"Delightful bite-size essays that exude affection while debunking the ridiculous with wonderful succinctness... This is not a book to be read in a single sitting. It is one to be savoured" (Martin Fletcher The Times)
"Bill Bryson's answer to Alistair Cooke's Letter From America...not only hilarious but also insightful and informative" (Jeremy Atiyah Independent on Sunday)
"Bryson is great when explaining the idiosyncracies of America to middle England and making it funny... He is both serious and contemtuously funny" (Guardian)
Bill Bryson has the rare knack of being out of his depth wherever he goes - even (perhaps especially) in the land of his birth. This became all too apparent when, after nearly two decades in England, the world's best-loved travel writer upped sticks with Mrs Bryson, little Jimmy et al. and returned to live in the country he had left as a youth.

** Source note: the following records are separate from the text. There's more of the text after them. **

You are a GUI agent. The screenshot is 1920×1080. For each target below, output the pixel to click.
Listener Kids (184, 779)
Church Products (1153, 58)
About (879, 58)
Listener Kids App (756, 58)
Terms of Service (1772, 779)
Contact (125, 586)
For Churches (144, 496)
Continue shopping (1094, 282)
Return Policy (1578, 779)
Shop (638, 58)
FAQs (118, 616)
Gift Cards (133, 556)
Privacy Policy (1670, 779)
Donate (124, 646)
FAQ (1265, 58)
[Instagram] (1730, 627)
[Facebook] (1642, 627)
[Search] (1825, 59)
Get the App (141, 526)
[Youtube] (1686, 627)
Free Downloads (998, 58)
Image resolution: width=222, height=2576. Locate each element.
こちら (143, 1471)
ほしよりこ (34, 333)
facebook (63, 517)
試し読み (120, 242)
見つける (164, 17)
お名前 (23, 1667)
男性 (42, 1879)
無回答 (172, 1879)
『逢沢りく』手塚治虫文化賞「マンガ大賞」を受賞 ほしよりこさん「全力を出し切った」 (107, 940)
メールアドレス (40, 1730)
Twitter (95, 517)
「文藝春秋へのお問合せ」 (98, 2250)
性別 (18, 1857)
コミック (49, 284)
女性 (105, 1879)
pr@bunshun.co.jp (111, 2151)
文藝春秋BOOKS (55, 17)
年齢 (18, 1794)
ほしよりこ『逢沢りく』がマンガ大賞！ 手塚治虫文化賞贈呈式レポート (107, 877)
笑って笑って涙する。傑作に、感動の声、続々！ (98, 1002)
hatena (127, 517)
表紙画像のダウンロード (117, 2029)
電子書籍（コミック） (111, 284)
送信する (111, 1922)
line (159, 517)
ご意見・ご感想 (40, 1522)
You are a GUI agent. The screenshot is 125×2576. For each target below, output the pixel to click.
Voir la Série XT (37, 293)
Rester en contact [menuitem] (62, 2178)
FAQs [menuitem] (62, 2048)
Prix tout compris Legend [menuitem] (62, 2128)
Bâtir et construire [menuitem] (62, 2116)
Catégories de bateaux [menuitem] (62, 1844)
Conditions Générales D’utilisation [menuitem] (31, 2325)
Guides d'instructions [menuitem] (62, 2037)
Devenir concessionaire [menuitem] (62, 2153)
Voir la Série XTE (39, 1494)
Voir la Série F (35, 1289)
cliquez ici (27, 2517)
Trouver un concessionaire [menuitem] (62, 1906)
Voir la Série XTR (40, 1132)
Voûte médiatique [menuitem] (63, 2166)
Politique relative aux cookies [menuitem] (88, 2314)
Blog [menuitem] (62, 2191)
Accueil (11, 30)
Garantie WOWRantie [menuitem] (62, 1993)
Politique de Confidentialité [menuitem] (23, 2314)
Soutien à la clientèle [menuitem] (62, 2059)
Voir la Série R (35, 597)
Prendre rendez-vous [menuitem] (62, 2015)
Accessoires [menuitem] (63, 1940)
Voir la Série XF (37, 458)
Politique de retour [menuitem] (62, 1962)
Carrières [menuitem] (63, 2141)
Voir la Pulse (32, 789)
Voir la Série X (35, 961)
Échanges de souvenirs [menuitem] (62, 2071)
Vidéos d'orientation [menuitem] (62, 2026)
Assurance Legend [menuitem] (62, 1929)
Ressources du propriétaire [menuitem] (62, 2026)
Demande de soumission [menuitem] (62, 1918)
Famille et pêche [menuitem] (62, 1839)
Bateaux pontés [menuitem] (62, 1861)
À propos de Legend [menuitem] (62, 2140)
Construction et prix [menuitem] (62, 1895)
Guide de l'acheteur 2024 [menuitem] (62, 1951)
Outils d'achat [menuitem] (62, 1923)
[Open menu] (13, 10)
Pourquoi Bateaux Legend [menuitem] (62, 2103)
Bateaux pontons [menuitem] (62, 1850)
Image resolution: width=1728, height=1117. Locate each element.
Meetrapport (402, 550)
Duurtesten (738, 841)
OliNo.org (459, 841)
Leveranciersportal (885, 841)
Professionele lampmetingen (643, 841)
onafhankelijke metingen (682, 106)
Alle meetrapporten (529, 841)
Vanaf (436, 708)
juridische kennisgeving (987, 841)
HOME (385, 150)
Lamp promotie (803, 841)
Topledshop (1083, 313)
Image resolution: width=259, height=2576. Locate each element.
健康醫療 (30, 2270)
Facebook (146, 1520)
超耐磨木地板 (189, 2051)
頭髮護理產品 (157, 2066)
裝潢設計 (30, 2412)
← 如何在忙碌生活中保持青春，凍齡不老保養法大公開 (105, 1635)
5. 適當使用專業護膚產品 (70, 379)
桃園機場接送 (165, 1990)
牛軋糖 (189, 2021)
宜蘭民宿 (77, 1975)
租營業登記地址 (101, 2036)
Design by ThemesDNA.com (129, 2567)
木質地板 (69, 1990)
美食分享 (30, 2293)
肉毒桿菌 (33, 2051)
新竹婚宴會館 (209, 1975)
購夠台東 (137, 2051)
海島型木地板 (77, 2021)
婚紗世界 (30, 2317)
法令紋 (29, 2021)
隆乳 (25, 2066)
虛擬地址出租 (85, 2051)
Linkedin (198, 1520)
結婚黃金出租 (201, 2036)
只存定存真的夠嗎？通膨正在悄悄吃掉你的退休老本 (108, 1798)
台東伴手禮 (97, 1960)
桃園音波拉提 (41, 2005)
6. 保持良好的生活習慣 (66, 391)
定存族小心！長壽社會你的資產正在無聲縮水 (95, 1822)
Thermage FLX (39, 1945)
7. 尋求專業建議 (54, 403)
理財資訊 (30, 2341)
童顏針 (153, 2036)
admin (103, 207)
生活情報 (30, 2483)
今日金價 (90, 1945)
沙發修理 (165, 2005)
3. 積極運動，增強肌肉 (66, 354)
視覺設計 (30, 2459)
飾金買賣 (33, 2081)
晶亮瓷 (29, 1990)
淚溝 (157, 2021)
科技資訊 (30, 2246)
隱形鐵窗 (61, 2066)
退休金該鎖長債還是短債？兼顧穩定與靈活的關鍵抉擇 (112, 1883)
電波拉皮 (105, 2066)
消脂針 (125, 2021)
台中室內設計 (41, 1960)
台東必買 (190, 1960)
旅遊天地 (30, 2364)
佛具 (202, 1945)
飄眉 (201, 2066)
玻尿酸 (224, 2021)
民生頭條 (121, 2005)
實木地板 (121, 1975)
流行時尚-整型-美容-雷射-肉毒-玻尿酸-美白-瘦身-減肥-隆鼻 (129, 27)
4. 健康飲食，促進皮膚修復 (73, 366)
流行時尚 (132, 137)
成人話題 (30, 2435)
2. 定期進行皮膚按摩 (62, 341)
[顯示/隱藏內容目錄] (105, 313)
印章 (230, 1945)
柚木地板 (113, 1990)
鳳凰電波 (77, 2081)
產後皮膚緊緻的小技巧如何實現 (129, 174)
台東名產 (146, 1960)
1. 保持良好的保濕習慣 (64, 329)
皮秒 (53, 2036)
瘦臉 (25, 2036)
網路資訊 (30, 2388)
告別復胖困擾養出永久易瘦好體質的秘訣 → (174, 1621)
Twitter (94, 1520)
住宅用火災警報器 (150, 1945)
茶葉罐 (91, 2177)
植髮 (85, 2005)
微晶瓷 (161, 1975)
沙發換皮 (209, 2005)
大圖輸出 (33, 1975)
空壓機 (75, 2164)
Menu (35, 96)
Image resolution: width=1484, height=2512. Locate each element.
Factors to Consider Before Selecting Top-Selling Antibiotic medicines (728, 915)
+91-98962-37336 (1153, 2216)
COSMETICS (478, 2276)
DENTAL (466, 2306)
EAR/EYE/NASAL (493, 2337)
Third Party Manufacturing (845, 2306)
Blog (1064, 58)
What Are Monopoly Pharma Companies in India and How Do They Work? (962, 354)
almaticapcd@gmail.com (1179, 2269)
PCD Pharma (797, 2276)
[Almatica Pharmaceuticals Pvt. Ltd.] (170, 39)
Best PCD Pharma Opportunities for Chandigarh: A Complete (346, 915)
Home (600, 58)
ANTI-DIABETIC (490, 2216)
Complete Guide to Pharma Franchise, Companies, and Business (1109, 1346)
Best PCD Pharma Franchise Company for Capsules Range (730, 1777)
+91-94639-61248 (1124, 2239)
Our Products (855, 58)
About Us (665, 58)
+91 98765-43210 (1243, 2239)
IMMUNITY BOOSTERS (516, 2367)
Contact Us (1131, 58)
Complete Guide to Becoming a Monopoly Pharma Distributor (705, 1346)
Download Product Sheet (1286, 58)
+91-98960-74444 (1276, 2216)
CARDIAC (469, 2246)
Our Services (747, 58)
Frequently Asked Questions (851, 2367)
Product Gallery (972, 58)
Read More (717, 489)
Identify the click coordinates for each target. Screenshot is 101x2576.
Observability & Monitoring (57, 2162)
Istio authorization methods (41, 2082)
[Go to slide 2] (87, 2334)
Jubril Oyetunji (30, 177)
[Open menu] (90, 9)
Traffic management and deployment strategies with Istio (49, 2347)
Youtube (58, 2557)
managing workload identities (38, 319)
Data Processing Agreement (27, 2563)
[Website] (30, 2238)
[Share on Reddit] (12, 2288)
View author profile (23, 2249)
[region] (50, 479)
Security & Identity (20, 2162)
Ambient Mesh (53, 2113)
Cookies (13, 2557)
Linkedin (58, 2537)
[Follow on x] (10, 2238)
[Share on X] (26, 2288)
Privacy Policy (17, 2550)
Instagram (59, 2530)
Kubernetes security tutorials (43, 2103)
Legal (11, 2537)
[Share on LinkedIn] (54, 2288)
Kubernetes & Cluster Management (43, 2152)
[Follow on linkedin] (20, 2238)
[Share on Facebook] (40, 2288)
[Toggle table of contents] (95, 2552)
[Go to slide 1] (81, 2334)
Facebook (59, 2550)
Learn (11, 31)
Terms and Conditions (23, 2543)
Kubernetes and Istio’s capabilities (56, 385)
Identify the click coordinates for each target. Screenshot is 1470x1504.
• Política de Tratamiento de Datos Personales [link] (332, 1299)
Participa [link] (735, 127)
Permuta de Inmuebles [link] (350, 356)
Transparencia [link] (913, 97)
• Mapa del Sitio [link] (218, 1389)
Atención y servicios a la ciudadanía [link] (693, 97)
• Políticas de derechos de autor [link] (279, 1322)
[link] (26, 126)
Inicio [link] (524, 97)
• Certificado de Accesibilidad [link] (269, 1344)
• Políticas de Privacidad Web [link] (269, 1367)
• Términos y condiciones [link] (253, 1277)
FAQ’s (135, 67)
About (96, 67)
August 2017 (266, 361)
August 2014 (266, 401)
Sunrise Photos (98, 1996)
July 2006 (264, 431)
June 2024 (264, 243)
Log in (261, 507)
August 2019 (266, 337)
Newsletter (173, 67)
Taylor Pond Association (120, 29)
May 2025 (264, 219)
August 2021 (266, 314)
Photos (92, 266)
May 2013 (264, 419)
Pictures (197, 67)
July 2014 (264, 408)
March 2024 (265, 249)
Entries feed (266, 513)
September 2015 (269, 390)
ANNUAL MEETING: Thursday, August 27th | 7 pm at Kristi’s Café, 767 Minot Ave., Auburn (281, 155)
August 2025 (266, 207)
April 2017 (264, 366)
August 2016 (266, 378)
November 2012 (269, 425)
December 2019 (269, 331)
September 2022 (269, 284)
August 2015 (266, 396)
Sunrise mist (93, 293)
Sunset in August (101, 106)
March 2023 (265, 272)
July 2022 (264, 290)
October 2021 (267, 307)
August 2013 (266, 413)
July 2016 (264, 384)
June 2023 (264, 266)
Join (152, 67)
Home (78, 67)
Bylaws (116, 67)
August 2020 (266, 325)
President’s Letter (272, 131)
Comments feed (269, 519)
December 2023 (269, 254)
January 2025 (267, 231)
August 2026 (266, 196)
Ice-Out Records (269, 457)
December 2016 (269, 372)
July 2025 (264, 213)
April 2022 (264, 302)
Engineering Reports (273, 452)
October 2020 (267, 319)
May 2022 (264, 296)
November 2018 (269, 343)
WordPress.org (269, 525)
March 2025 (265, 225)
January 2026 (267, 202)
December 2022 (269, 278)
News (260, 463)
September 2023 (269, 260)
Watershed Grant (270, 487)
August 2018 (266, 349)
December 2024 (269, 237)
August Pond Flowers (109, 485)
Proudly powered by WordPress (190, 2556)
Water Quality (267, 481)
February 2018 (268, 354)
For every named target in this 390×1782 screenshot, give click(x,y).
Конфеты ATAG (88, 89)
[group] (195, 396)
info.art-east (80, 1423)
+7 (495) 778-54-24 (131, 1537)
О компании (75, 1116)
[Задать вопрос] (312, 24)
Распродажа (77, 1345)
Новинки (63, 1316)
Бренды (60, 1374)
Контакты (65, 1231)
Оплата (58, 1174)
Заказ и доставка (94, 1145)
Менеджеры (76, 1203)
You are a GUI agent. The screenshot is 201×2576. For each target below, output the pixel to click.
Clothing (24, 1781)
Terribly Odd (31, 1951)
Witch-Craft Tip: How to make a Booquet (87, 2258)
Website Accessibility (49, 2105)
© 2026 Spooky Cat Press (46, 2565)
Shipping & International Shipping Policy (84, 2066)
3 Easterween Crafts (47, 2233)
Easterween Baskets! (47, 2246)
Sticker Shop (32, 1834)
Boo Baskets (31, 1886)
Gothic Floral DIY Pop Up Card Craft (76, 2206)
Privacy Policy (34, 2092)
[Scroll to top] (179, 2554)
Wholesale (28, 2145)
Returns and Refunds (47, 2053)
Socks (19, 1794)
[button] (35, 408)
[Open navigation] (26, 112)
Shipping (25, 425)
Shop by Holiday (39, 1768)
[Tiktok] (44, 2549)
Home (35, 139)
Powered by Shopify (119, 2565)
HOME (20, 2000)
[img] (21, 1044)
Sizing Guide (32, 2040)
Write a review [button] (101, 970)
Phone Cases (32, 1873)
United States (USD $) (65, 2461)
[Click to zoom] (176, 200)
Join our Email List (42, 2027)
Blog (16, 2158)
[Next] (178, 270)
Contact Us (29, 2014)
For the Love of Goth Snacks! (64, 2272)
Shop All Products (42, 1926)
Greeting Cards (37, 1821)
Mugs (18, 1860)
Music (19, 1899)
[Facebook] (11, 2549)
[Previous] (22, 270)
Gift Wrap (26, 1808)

Of course there were things Bryson missed about Blighty but any sense of loss was countered by the joy of rediscovering some of the forgotten treasures of his childhood: the glories of a New England autumn; the pleasingly comical sight of oneself in shorts; and motel rooms where you can generally count on being awakened in the night by a piercing shriek and the sound of a female voice pleading, 'Put the gun down, Vinnie, I'll do anything you say.'
Whether discussing the dazzling efficiency of the garbage disposal unit, the exoticism of having you groceries bagged for you, the jaw-slackening direness of American TV or the smug pleasure of being able to eat your beef without having to wonder if when you rise from the table you will walk sideways into the wall, Bill Bryson brings his inimitable brand of bemused wit to bear on that strangest of phenomena - the American way of life.